### What is required:
Count the lines in the listing below that contain the string "agent", matching case exactly, and reply with only that number.

>> Start Records for this exercise

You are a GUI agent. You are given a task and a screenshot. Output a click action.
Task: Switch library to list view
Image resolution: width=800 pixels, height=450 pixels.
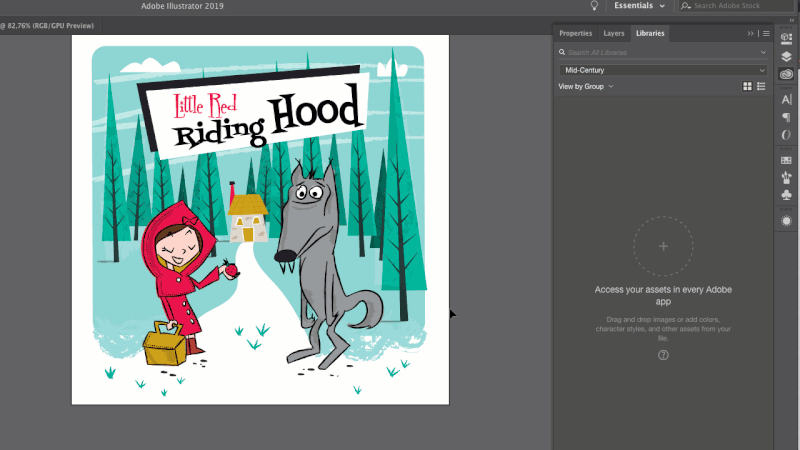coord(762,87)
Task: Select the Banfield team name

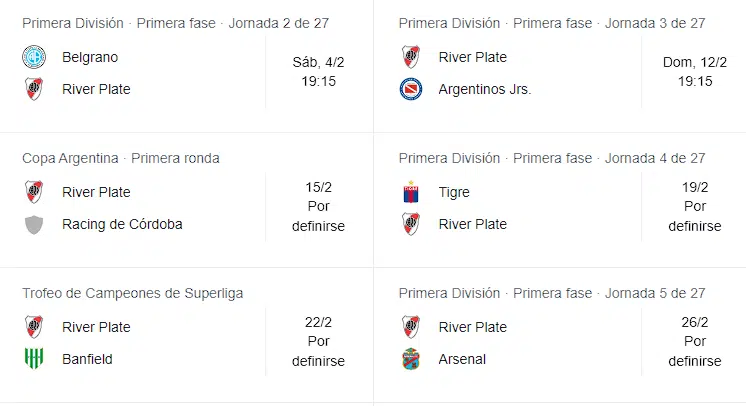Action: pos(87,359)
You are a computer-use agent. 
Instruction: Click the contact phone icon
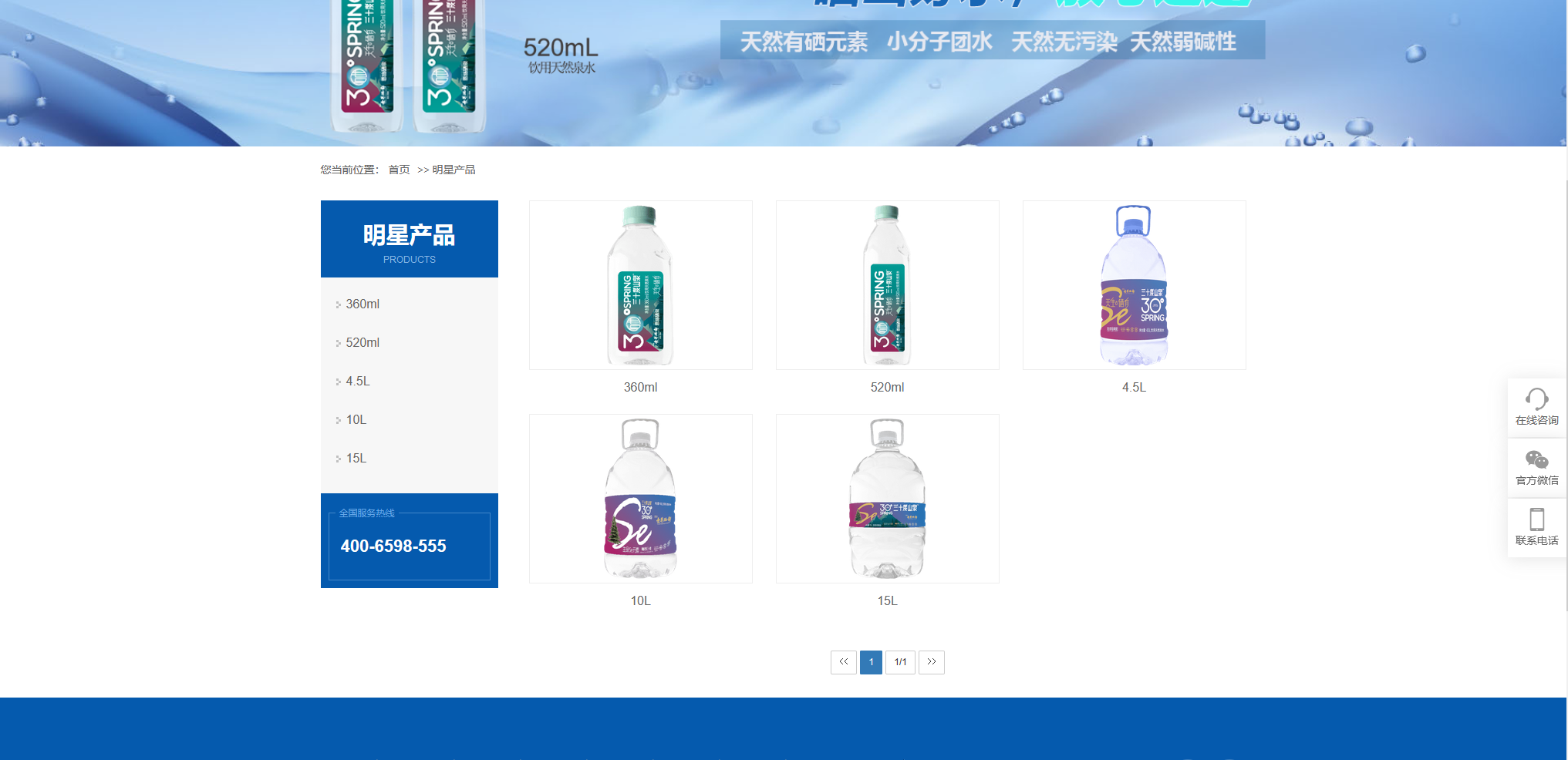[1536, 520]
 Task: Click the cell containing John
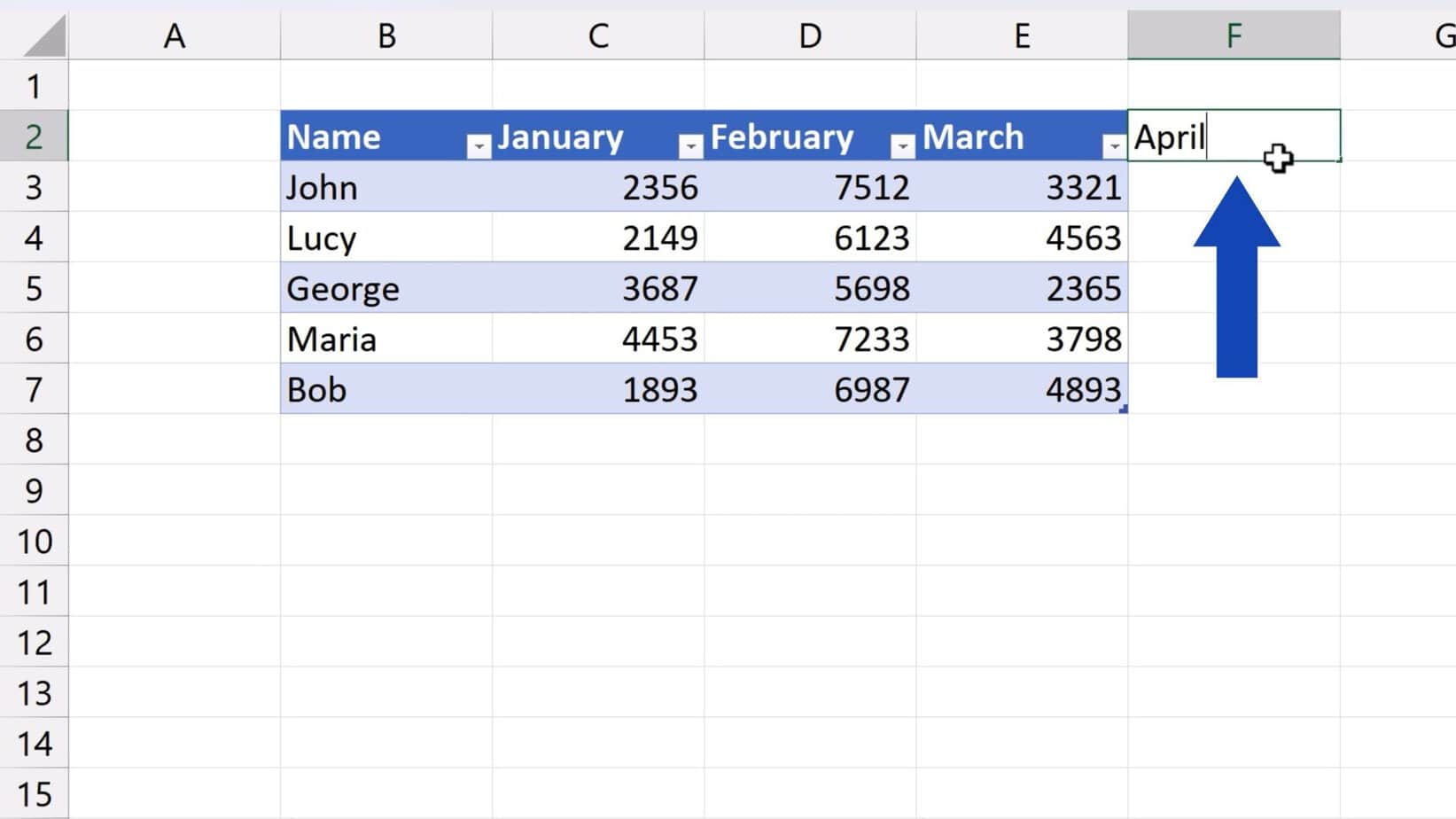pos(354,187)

>> End Records for this exercise

### Worked solution:
2